We're getting things ready this week for a summer trip. As always, anytime we do this, sorting clothes, organizing what we'll bring, cleaning the house ahead of time in anticipation of our return (I've learned that it's extra anticlimactic to return home after a vacation to a dirty, messy house), all this activity conjures up past holiday trips. I pause, mid-mop, or while folding clothes and bathing suits into our suitcases, and a parade of trips marches across my memory.

When L. was thirteen months old we took him all the way across the Atlantic to Greece, where my grandparents lived.  We did this the same summer we relocated from New York to North Carolina, thinking perhaps that since we were experiencing major upheaval anyway we might as well throw in a transatlantic plane trip as well.  I learned quickly that you can plan extensively for such a trip; load your diaper bag with clothes, toys, treats, and every possible distraction, and still suffer miserably on the flight.  While I had Scott with me for the flight to Greece, I took the flight back solo--flew from Athens to Berlin and from Berlin to Dulles, and then Dulles to our local airport in North Carolina--all by myself.  I remember little about the trip, except that little TV monitor in the back of my seat charting the painfully slow progress of a cartoon plane across the Atlantic while L. fussed and cried and climbed over my head in non-stop attempts to reach the enticing light switch and fan buttons. I remember also that L. slept all of one hour the entire time.  I remember an evil flight attendant lady, and a handful of unsympathetic, grumpy passengers, and a diaper blowout right when the dinner carts were brought out, effectively blockading me from the lavatory for a solid 40 minutes. When I recount that tale to other parents they do the shuddering thing and back away, hands out, as if trying to ward off evil spirits.  

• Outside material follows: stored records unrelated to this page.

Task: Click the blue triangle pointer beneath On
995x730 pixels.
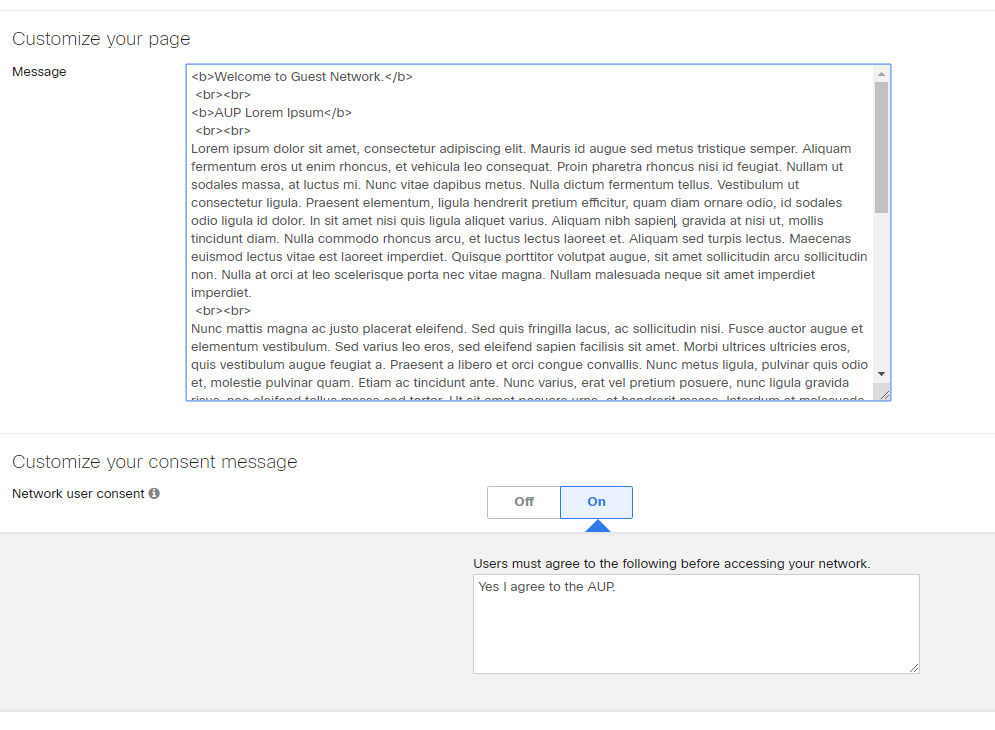Action: 596,526
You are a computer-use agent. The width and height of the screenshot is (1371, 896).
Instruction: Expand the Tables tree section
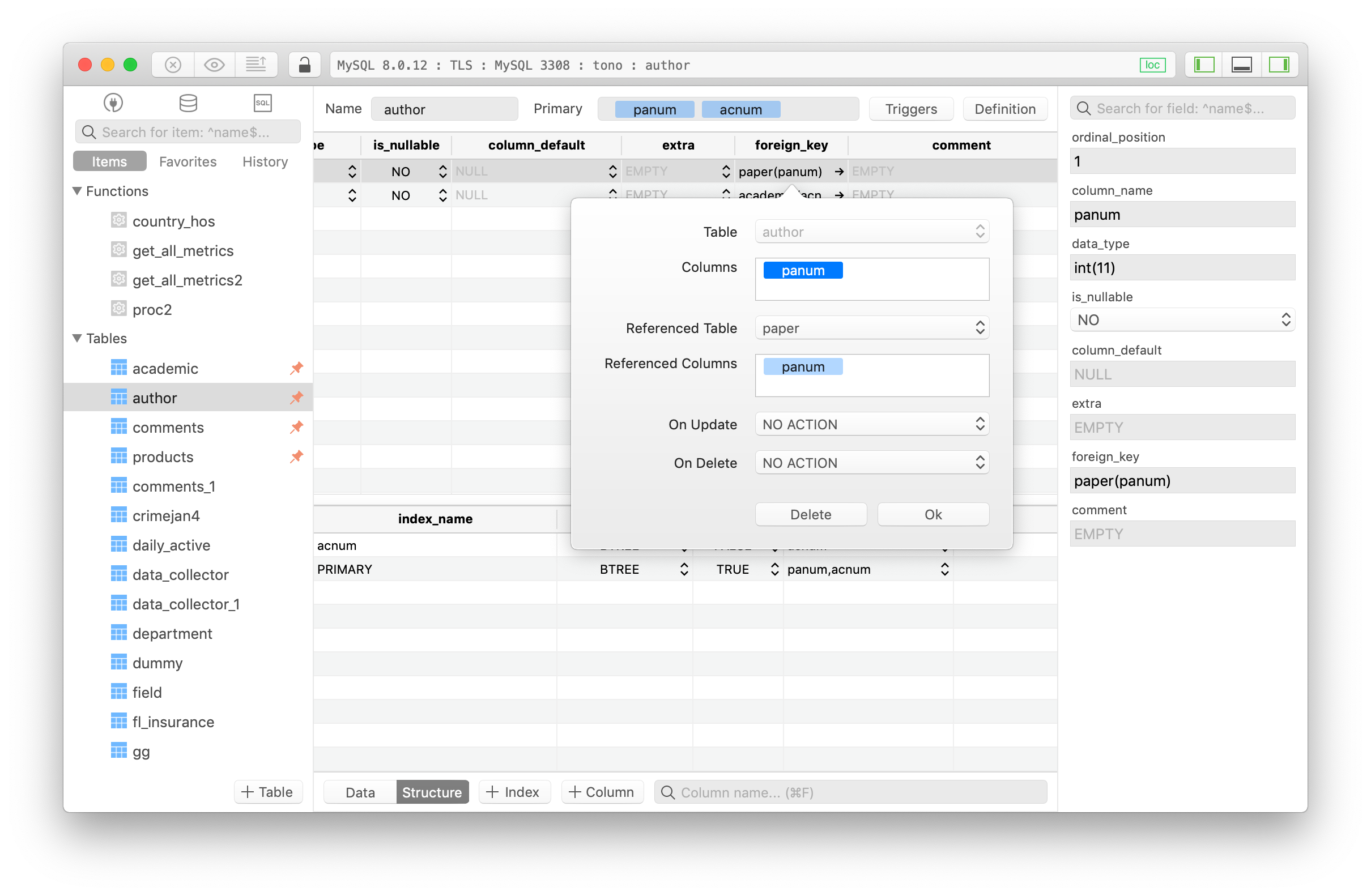tap(80, 338)
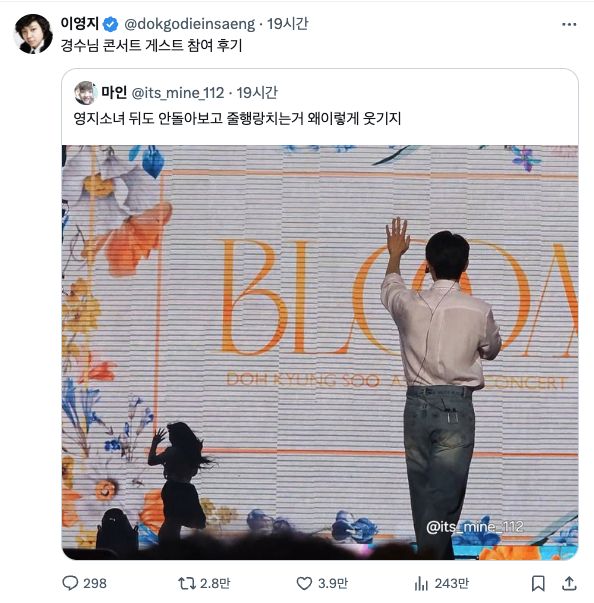Like the tweet via the heart icon
Screen dimensions: 594x603
click(x=304, y=583)

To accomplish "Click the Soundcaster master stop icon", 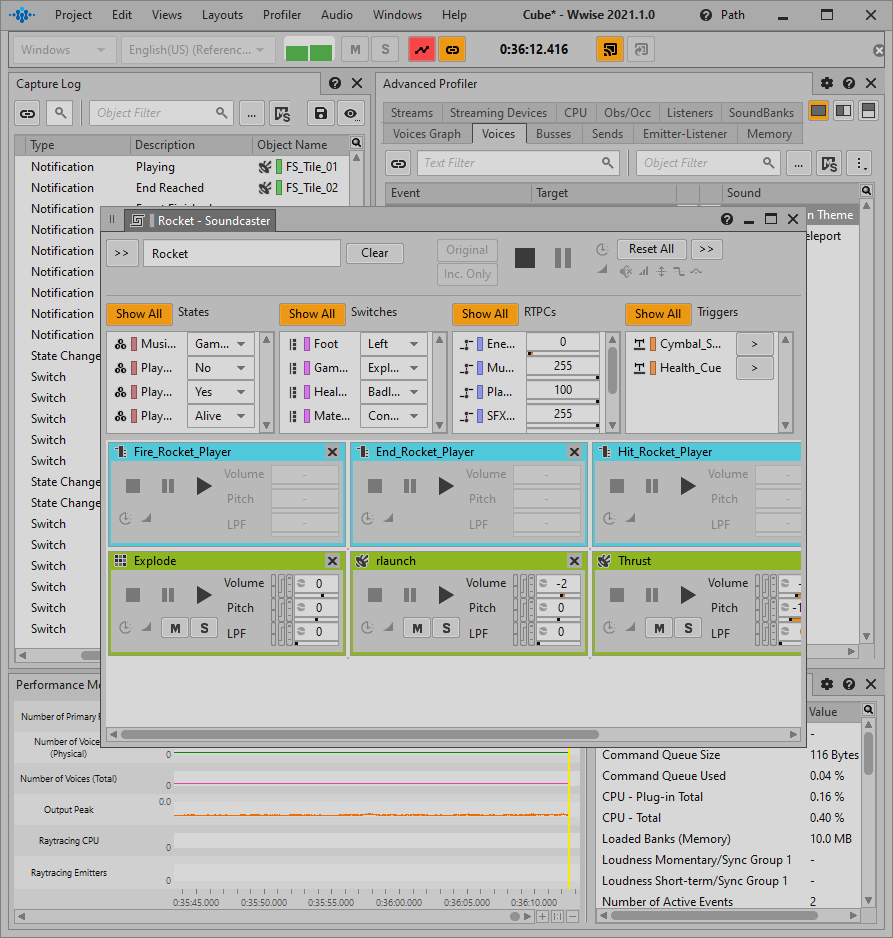I will click(525, 258).
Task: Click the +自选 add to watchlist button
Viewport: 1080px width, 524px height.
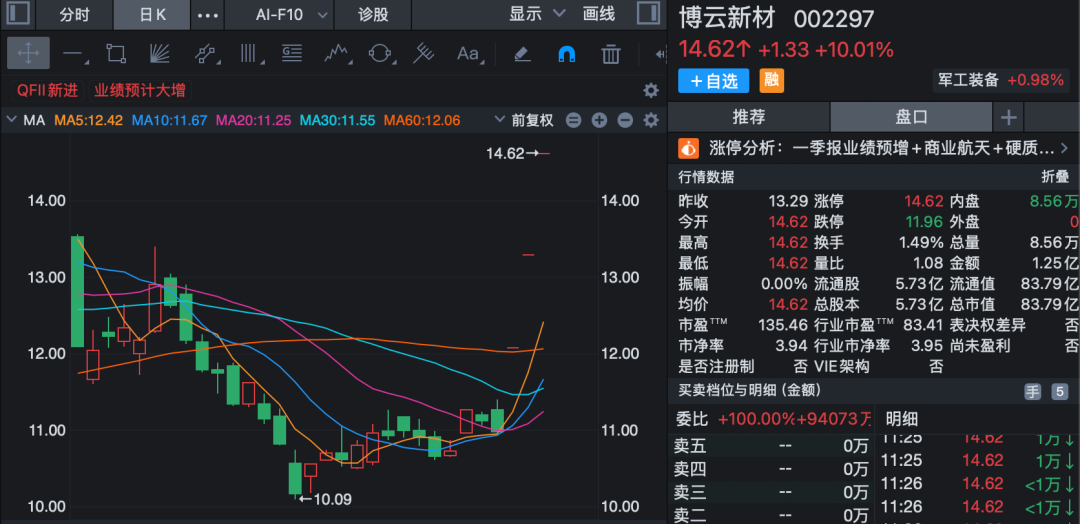Action: click(x=714, y=81)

I have other nightmare travel tales, too.  Two years ago we made the trip to Greece again, this time with both kids.  T. was, at the time, only two, and did admirably on the leg over the Atlantic.  I did learn-quickly too, that even if you have one child who has been potty trained for a good two years at that point, it's still a good idea to bring a pair of underwear and pants with you in your carry-on bag because your other child, the one in diapers, will not need a single change of clothes the entire time but your almost-six-year old will fall asleep for 5 minutes and promptly wet his pants. There was vomit (lots of it) in New York's Kennedy airport on the return trip home (when will I learn to pack extra clothes for myself?), and a delayed flight, and lost bags but, in the end, we made it home and the next morning we woke up and the bad parts seemed funny, and started fading away, just as the smell of the warm Mediterranean sand and the hot Greek sun, and the fragrant mountain oregano began to fade away from the insides of our well-worn suitcases.

We almost didn't go to Greece the summer before my grandmother died; daunted by memories of how difficult travel had been with one child, we almost put it off until the next summer.  But we pushed our anxieties aside and ignored friends who told us we were insane to pack up two small kids and head off to Greece for three weeks, no itineraries, no specific plans. What we didn't know then was that my grandmother had a brain tumor lurking silently inside of her; that if we hadn't gone then, she might never have met her two-year old great grand-daughter, or had a chance to see how L. had grown. The travel parts of the trip itself seem insignificant in hindsight; all our discomforts and the busy, hot airports, the jet lag and the moments of whining and exhaustion were like small bookends holding up what really mattered in-between: T.'s first sight of the Mediterranean, spread out like glass in the afternoon sun, L.'s wonder at a world so different from his own, and my grandmother, holding her arms out to my children--those children she loved so much for too short a time.